S Korea navy fires warning shots at North's fishing boats
The South Korean navy fired warning shots on Friday at half a dozen North Korean fishing vessels that crossed their disputed Yellow Sea border, the defence ministry said.
The six North Korean boats swiftly returned to their side of the western sea boundary after the incident, a ministry spokesman told reporters.
“Dozens of Vulcan machine gun rounds were fired into waters near North Korean fishing boats which violated the sea border,” the spokesman said.
“The operation, involving two naval patrol ships, began around 3pm after our side broadcast warning messages.

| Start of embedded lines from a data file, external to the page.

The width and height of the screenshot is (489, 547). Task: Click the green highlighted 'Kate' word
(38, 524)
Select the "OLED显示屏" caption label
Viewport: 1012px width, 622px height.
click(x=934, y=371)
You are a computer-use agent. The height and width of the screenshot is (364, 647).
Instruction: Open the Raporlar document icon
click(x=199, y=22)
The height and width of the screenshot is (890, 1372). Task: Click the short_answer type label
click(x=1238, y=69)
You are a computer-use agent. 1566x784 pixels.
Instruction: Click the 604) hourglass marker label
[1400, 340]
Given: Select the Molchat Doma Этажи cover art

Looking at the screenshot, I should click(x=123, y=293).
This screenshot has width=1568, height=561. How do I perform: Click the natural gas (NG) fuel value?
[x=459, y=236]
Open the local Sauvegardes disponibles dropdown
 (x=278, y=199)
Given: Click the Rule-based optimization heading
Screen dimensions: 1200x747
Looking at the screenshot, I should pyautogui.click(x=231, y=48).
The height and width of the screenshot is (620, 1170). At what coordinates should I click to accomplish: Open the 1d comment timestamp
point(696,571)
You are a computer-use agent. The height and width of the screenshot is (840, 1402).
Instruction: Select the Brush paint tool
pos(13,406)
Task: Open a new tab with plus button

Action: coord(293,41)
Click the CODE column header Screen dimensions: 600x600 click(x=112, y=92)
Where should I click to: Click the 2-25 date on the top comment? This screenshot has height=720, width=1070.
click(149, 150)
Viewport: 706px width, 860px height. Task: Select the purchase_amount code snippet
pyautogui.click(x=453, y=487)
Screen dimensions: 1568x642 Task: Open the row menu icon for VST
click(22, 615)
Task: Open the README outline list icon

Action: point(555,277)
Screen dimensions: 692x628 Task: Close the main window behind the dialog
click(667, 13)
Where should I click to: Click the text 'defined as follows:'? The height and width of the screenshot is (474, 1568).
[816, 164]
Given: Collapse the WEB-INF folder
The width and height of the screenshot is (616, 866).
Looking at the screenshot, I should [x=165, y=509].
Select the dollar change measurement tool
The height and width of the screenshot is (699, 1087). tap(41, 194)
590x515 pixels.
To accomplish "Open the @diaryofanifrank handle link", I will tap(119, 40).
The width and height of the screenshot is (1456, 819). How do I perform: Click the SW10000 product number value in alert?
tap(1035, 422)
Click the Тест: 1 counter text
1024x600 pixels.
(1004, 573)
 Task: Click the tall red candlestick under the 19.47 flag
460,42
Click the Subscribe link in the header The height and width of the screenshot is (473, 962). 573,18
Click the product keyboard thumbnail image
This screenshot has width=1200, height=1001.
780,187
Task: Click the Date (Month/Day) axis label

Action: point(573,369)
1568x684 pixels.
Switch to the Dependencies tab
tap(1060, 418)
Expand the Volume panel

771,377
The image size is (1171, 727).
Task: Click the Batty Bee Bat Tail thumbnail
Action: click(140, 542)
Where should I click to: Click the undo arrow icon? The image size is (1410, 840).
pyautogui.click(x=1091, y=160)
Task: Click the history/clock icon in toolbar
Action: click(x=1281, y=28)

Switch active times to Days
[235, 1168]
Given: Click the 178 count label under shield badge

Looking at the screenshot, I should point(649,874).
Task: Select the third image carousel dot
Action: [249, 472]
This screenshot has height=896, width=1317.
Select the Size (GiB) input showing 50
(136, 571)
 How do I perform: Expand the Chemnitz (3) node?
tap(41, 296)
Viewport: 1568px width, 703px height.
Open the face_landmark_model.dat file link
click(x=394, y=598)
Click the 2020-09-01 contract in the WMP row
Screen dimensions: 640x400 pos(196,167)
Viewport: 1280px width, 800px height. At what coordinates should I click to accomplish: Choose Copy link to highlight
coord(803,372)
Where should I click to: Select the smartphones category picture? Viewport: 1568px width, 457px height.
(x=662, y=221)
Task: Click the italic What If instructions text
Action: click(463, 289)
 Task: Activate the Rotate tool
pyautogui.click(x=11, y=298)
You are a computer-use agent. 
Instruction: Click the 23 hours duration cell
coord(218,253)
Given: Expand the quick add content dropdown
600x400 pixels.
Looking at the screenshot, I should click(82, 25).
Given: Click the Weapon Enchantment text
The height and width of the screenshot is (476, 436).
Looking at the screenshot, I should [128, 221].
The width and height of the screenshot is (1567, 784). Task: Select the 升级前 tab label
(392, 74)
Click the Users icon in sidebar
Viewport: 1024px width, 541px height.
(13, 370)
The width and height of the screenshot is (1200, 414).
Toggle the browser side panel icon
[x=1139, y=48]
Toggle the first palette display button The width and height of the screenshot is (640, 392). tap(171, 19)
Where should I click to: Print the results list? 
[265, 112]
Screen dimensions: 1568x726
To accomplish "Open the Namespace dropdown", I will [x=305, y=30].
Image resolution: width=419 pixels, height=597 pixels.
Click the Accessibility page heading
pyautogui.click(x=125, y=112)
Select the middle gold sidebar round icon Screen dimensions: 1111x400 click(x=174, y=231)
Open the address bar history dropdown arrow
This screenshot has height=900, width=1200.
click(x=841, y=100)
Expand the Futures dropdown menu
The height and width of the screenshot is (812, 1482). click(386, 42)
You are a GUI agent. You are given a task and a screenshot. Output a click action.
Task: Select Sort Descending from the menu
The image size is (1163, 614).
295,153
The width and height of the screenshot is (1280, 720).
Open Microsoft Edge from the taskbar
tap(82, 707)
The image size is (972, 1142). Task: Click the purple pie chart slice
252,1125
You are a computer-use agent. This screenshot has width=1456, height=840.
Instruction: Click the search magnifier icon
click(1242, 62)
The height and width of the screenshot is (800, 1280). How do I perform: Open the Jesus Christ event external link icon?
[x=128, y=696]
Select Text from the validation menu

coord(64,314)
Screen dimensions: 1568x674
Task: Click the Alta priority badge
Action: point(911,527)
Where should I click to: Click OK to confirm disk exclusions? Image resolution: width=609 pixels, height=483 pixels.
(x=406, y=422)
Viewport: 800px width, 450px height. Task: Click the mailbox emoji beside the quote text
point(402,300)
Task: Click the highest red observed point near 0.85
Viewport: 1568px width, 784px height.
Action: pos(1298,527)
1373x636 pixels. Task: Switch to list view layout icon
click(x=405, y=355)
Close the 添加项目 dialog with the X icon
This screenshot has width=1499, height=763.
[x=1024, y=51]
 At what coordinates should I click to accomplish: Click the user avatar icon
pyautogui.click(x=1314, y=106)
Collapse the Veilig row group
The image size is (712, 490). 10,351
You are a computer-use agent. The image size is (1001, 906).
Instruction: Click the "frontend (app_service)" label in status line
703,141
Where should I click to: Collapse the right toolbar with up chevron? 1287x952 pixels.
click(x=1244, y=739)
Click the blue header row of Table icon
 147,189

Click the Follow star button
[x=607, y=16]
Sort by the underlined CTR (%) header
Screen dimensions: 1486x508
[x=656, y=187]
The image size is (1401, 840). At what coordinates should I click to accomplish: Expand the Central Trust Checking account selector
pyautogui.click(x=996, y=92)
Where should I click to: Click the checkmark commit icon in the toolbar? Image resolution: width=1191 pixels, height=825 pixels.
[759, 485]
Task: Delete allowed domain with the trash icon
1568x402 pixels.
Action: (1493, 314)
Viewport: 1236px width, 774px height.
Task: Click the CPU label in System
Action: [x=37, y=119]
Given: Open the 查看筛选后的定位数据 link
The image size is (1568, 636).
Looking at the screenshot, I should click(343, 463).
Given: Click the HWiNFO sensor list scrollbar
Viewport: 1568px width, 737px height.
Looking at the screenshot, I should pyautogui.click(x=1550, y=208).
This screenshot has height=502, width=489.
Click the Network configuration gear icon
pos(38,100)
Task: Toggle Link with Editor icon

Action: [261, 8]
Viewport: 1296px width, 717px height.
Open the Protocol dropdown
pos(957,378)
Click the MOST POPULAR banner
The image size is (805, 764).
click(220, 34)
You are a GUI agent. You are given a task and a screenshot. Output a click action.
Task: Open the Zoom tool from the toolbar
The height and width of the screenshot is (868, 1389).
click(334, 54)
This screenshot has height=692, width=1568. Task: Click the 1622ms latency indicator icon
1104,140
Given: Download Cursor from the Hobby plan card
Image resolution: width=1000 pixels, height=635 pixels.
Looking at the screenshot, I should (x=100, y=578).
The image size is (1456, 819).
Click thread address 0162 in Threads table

All North Korean boats had retreated by 4pm,” he said.
There was no immediate comment from the North Korean side.
The incident, which occurred close to Yeonpyeong island on the South side of the border, was the latest in a series of incursions by North Korean fishing vessels in recent weeks.
Earlier Friday, Yonhap had quoted an unidentified senior military official as saying the navy would take action if the incursions continued.
“If North Korean boats repeatedly cross (the border) for fishing, the military will promptly and sternly respond, without hesitation,” the official said.
The de-facto maritime boundary between the two Koreas – the Northern Limit Line – is not recognised by Pyongyang, which argues it was unilaterally drawn by the US-led United Nations forces after the 1950-53 Korean war.
The two Koreas remain technically at war since the Korean war was concluded with a truce rather than a peace treaty, and small border incidents in the past have been known to escalate swiftly.
The maritime boundary was the scene of deadly naval clashes in 1999, 2002 and 2009.
Cross-border tensions have been especially high since the South accused the North of torpedoing one of its warships with the loss of 46 lives in March 2010.
The North angrily denied involvement but went on to shell Yeonpyeong island in November of the same year. The attack killed four South Koreans and briefly sparked fears of a full-scale conflict.
The South subsequently strengthened manpower and weaponry on its frontline islands to forestall any fresh assault.